L’innovation à un prix humain et un prix financier. Pourrons-nous nous en acquitter ?

Rebel — credit: Gexon — License CC BY-SA

D’un simple défi à un laboratoire communautaire citoyen

Comment satisfaire la demande de caoutchouc naturel, à laquelle le latex tiré de l’hévéa ne suffit plus et le pétrole ne correspond plus ? En travaillant une ressource locale de plantes : le pissenlit. 
En se passant de perturbateurs endocriniens et de chimie pétro-sourcée bien évidemment.

C’est avec ce projet (plus un autre autour du scorpion et de la construction) que je me lançais dans une drôle d’aventure en 2013 depuis un garage poussiéreux pour ensuite monter une communauté de pratiques du biomimétisme open source. S’inspirer et copier les formes, matières, matériaux et systèmes, présents dans la nature pour apporter des prototypes en réponse à des problèmes sociétaux.

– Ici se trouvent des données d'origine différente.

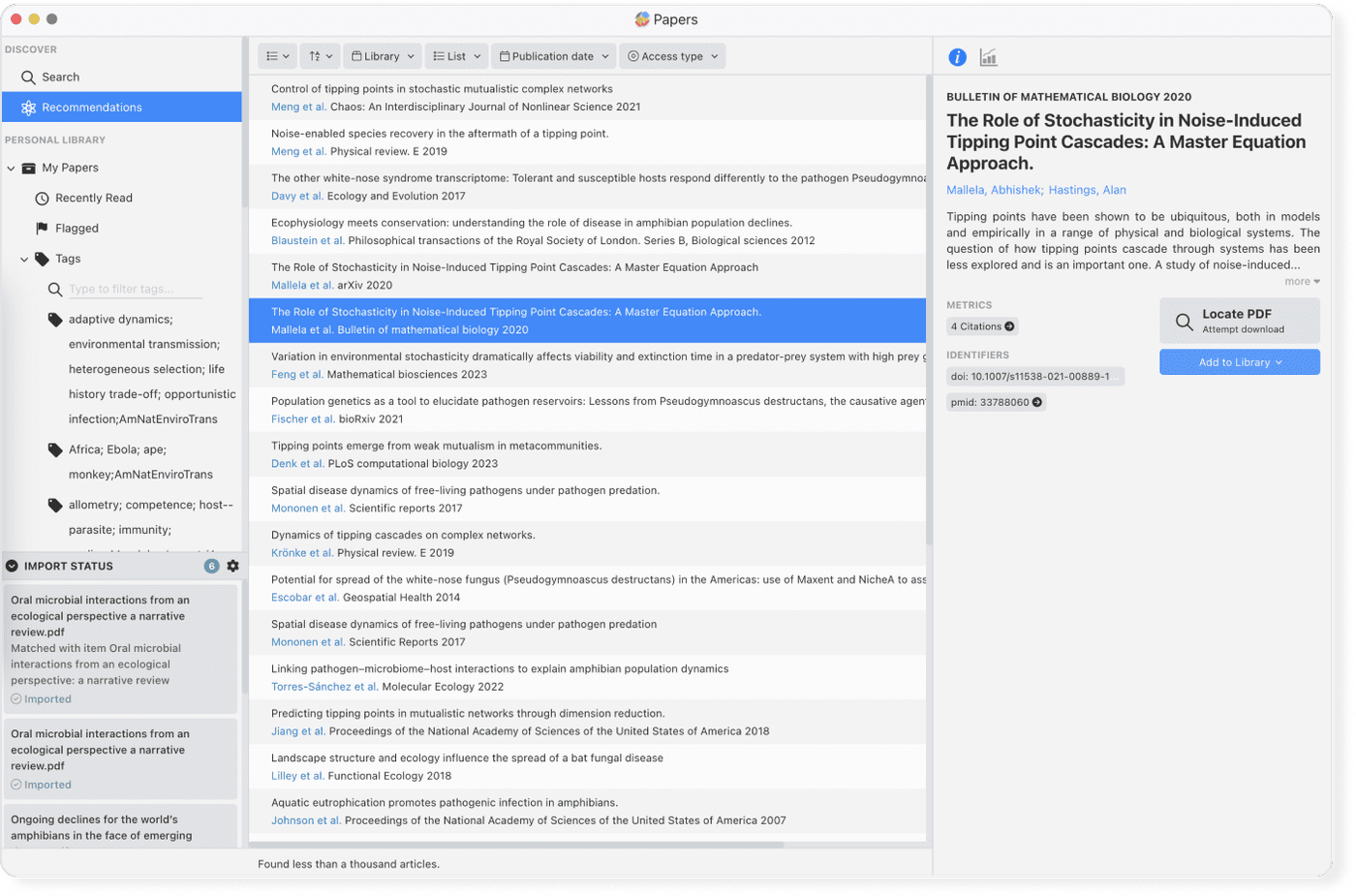The image size is (1356, 896).
Task: Open Import Status settings gear
Action: click(231, 566)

Avec un ré-investissement dans le capital naturel et non plus par son épuisement. 
Un truc un peu difficile à faire comprendre à ma famille mais qui faire dire à beaucoup de personnes “ça a l’air cool ce que tu fais”.

Donc, la fleur jaune qui devient aigrettes blanches, c’est le pissenlit avec de la sève qui est, en vite dit, une émulsion d’isoprène dans l’eau. Du latex !
(isoprène => 2-méthyl-buta-1.3-diène pour les intimes)

Si on coagule cette sève on obtient du latex partiellement polymérisé.
La polymérisation plus complète peut être obtenue en le vulcanisant, c’est-à-dire en le chauffant avec du soufre. Cela donne du caoutchouc.
 On peut certes faire du caoutchouc avec de l’isoprène de l’hévéa, ou avec de l’isoprène de synthèse. Mais des hévéas en Bretagne j’en ai pas vu beaucoup et la caoutchouc de synthèse c’est pas glamour pour l’environnement. 
Le service recherche et développement de Michelin préconise d’utiliser un mélange d’isoprène synthétique et d’origine végétale. L’isoprène synthétique permet de former des pneus meilleur marché que celui d’origine végétale. Et surtout l’isoprène de synthèse est “fabricable” en grande quantité avec moins de patience nécessaire au renouvellement des capacités naturelles de la biosphère.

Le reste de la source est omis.